> Assigned task
Word for word, copy the lines from the one with "How do I perform: Click" to the last line of the data below, counting both, and keep every picture out.

(Stored records)
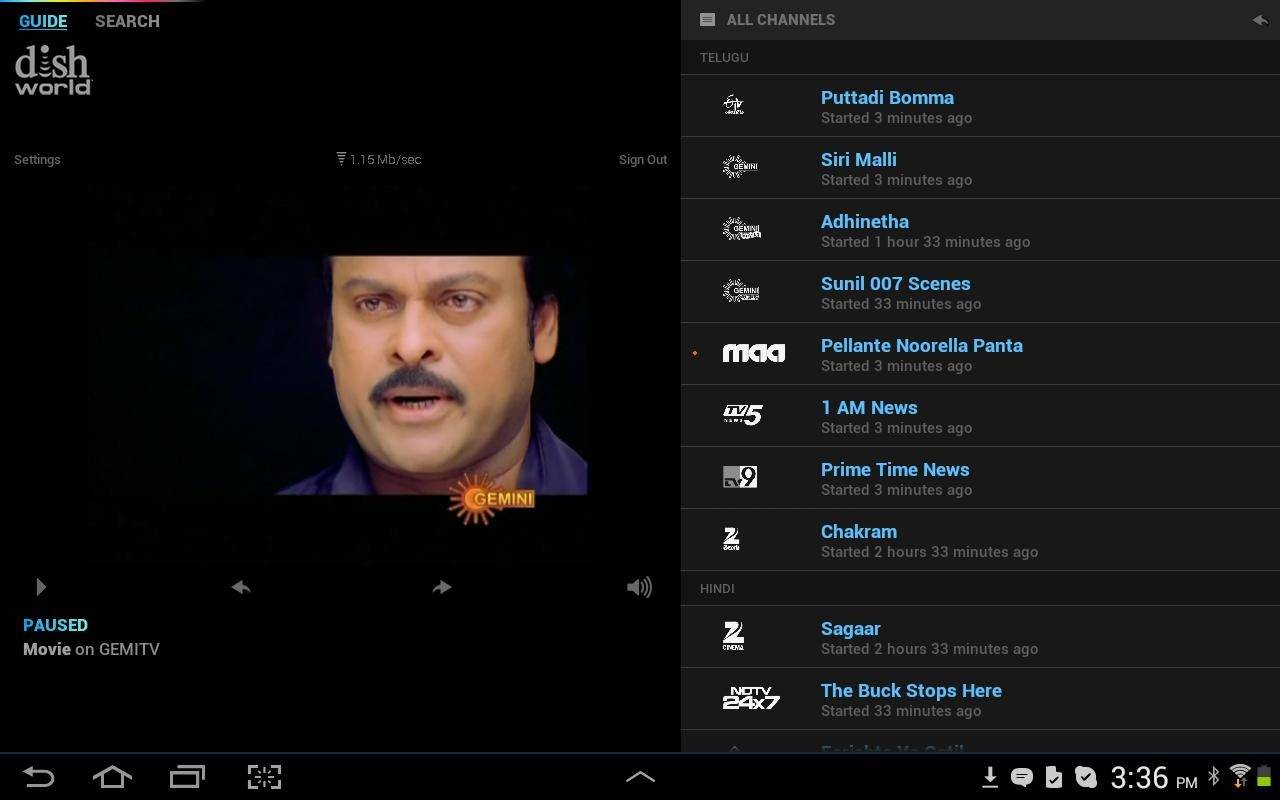Image resolution: width=1280 pixels, height=800 pixels.
Task: Open the recent apps button
Action: tap(187, 777)
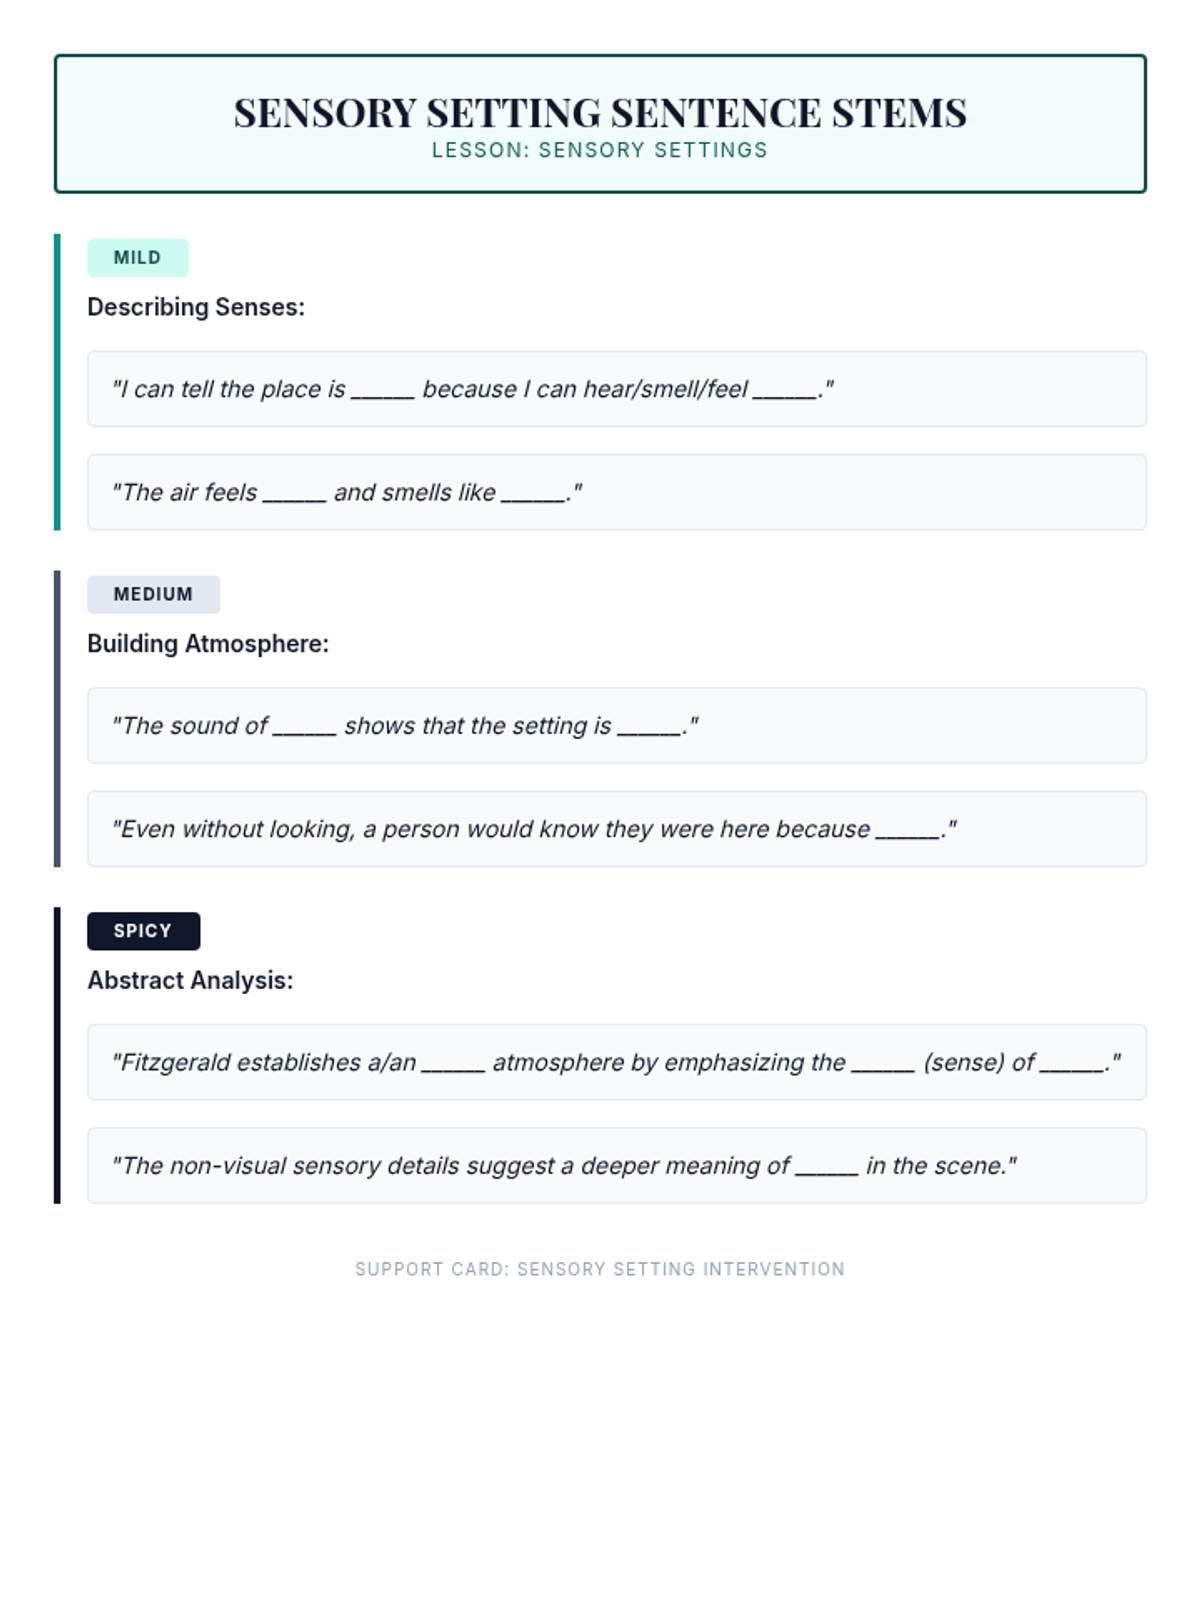This screenshot has width=1200, height=1600.
Task: Click the Describing Senses heading
Action: pos(196,307)
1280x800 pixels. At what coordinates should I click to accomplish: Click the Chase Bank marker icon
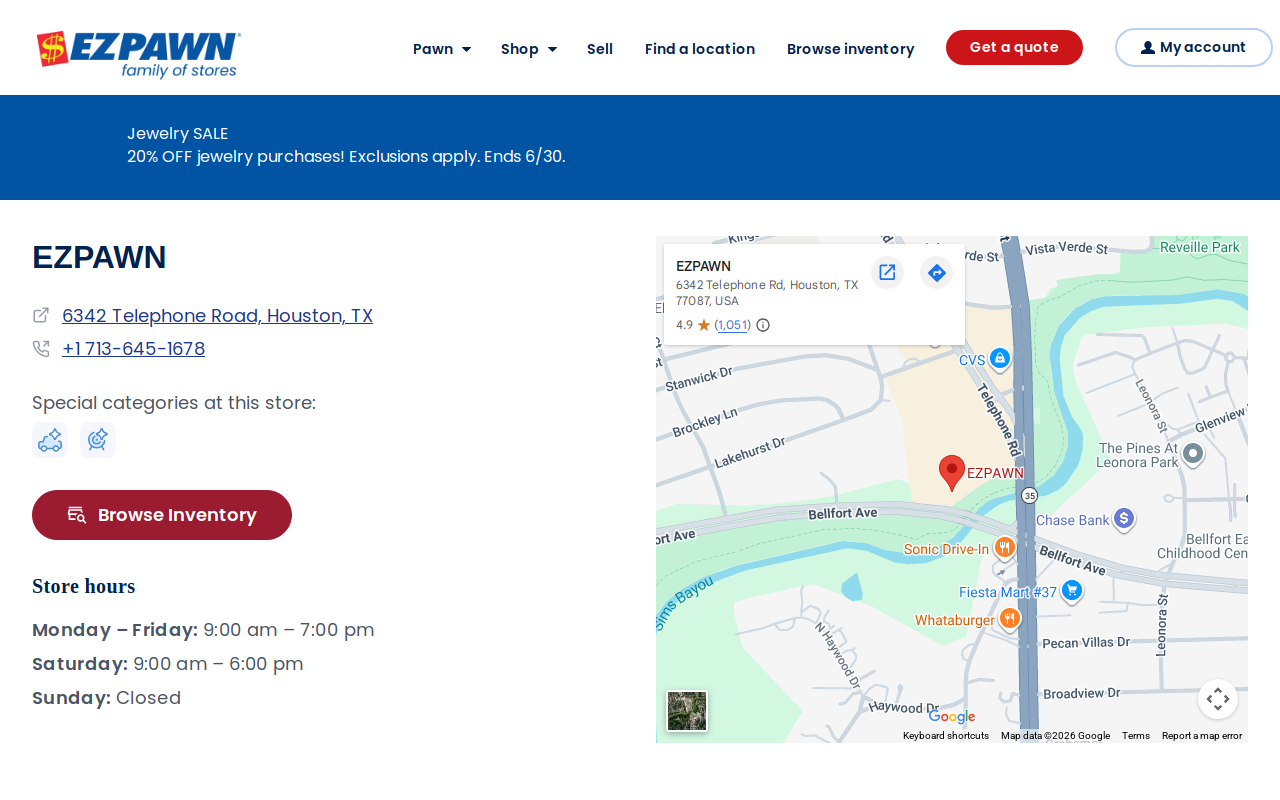tap(1124, 519)
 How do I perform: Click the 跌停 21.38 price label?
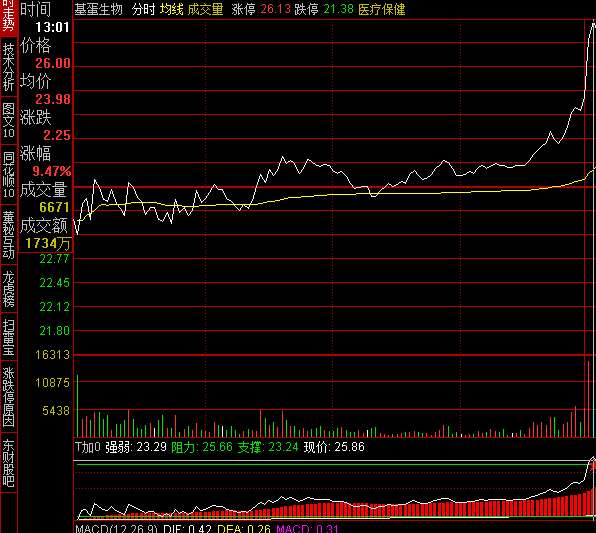(324, 9)
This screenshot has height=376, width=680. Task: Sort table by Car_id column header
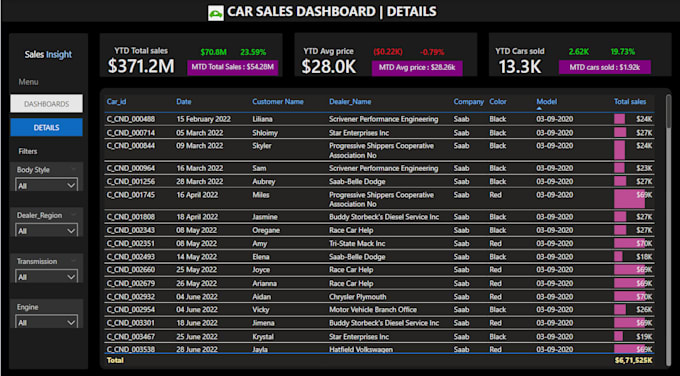(116, 101)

> Task response
 How do I perform: Click the 跌停 21.38 price label?
(324, 9)
This screenshot has height=376, width=680. Task: Sort table by Car_id column header
(116, 101)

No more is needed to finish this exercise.